## TASK PROMPT
Revise the lines below by replacing "carousel pagination dot" with "slider indicator dot", leaving everything else as it is.

## STORED ROWS
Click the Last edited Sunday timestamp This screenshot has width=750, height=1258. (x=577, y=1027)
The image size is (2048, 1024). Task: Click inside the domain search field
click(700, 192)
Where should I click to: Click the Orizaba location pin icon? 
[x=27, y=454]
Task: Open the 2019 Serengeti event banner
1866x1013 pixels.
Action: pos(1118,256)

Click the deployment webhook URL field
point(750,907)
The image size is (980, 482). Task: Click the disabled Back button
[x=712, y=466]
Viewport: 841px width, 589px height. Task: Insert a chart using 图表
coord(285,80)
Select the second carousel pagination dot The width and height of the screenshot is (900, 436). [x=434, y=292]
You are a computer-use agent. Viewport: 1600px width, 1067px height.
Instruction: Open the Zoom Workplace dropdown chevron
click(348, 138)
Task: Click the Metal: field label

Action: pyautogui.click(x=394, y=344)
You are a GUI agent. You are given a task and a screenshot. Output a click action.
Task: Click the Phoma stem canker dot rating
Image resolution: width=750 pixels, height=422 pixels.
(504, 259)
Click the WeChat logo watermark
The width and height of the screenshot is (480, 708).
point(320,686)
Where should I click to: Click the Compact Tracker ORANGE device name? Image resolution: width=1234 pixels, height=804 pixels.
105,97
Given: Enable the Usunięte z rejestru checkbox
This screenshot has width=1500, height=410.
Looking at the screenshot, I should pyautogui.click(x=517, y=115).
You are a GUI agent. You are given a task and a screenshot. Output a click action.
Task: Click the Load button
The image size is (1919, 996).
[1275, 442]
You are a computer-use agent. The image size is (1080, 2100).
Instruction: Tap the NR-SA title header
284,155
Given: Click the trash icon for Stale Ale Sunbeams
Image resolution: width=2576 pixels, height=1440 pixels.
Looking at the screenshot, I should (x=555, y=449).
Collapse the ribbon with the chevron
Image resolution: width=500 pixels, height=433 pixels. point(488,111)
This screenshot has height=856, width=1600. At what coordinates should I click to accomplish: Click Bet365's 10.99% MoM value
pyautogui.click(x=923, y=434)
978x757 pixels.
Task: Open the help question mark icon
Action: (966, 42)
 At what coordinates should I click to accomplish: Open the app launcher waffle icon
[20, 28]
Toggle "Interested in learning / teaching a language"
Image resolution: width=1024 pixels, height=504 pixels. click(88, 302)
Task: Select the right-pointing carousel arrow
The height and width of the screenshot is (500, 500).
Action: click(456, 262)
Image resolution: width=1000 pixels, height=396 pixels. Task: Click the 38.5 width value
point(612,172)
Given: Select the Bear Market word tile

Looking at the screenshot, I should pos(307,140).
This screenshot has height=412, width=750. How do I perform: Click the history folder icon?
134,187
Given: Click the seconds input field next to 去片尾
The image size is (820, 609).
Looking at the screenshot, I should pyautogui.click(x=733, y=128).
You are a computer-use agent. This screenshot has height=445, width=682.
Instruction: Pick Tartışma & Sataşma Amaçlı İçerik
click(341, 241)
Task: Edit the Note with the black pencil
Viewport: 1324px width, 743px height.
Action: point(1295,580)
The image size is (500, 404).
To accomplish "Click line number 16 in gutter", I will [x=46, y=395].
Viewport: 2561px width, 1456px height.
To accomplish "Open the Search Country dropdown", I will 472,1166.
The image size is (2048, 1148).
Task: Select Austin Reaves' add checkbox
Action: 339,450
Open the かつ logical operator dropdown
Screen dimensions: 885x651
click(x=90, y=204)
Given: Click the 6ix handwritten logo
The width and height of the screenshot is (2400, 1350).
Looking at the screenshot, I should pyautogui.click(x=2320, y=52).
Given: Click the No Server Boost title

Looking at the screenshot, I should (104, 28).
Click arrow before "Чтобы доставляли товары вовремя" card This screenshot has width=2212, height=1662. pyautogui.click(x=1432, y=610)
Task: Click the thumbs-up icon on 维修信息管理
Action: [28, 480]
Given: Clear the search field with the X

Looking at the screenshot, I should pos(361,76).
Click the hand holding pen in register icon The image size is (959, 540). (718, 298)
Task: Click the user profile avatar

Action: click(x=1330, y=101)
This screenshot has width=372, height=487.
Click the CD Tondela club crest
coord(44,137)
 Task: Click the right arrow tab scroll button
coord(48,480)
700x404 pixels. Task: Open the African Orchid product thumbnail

## FULL SOLUTION
Click the Last edited Sunday timestamp This screenshot has width=750, height=1258. (x=577, y=1027)
The image size is (2048, 1024). Task: Click inside the domain search field
click(700, 192)
Where should I click to: Click the Orizaba location pin icon? 
[x=27, y=454]
Task: Open the 2019 Serengeti event banner
1866x1013 pixels.
Action: pos(1118,256)

Click the deployment webhook URL field
point(750,907)
The image size is (980, 482). Task: Click the disabled Back button
[x=712, y=466]
Viewport: 841px width, 589px height. Task: Insert a chart using 图表
coord(285,80)
Select the second slider indicator dot The width and height of the screenshot is (900, 436). [x=434, y=292]
You are a computer-use agent. Viewport: 1600px width, 1067px height.
Instruction: Open the Zoom Workplace dropdown chevron
click(348, 138)
Task: Click the Metal: field label

Action: pyautogui.click(x=394, y=344)
You are a GUI agent. You are given a task and a screenshot. Output a click action.
Task: Click the Phoma stem canker dot rating
Image resolution: width=750 pixels, height=422 pixels.
(504, 259)
Click the WeChat logo watermark
The width and height of the screenshot is (480, 708).
point(320,686)
Where should I click to: Click the Compact Tracker ORANGE device name? Image resolution: width=1234 pixels, height=804 pixels.
105,97
Given: Enable the Usunięte z rejestru checkbox
This screenshot has width=1500, height=410.
Looking at the screenshot, I should pyautogui.click(x=517, y=115).
You are a GUI agent. You are given a task and a screenshot. Output a click action.
Task: Click the Load button
The image size is (1919, 996).
[1275, 442]
You are a computer-use agent. The image size is (1080, 2100).
Instruction: Tap the NR-SA title header
284,155
Given: Click the trash icon for Stale Ale Sunbeams
Image resolution: width=2576 pixels, height=1440 pixels.
Looking at the screenshot, I should (x=555, y=449).
Collapse the ribbon with the chevron
Image resolution: width=500 pixels, height=433 pixels. point(488,111)
This screenshot has height=856, width=1600. At what coordinates should I click to accomplish: Click Bet365's 10.99% MoM value
pyautogui.click(x=923, y=434)
978x757 pixels.
Task: Open the help question mark icon
Action: (966, 42)
 At what coordinates should I click to accomplish: Open the app launcher waffle icon
[20, 28]
Toggle "Interested in learning / teaching a language"
Image resolution: width=1024 pixels, height=504 pixels. click(88, 302)
Task: Select the right-pointing carousel arrow
The height and width of the screenshot is (500, 500).
Action: click(456, 262)
Image resolution: width=1000 pixels, height=396 pixels. Task: Click the 38.5 width value
point(612,172)
Given: Select the Bear Market word tile

Looking at the screenshot, I should pos(307,140).
This screenshot has height=412, width=750. How do I perform: Click the history folder icon?
134,187
Given: Click the seconds input field next to 去片尾
The image size is (820, 609).
Looking at the screenshot, I should pyautogui.click(x=733, y=128).
You are a computer-use agent. This screenshot has height=445, width=682.
Instruction: Pick Tartışma & Sataşma Amaçlı İçerik
click(341, 241)
Task: Edit the Note with the black pencil
Viewport: 1324px width, 743px height.
Action: point(1295,580)
The image size is (500, 404).
To accomplish "Click line number 16 in gutter", I will [x=46, y=395].
Viewport: 2561px width, 1456px height.
To accomplish "Open the Search Country dropdown", I will 472,1166.
The image size is (2048, 1148).
Task: Select Austin Reaves' add checkbox
Action: 339,450
Open the かつ logical operator dropdown
Screen dimensions: 885x651
click(x=90, y=204)
Given: Click the 6ix handwritten logo
The width and height of the screenshot is (2400, 1350).
Looking at the screenshot, I should pyautogui.click(x=2320, y=52).
Given: Click the No Server Boost title

Looking at the screenshot, I should (104, 28).
Click arrow before "Чтобы доставляли товары вовремя" card This screenshot has width=2212, height=1662. pyautogui.click(x=1432, y=610)
Task: Click the thumbs-up icon on 维修信息管理
Action: [28, 480]
Given: Clear the search field with the X

Looking at the screenshot, I should pos(361,76).
Click the hand holding pen in register icon The image size is (959, 540). (718, 298)
Task: Click the user profile avatar

Action: click(x=1330, y=101)
This screenshot has width=372, height=487.
Click the CD Tondela club crest
coord(44,137)
 Task: Click the right arrow tab scroll button
coord(48,480)
700x404 pixels. Task: Open the African Orchid product thumbnail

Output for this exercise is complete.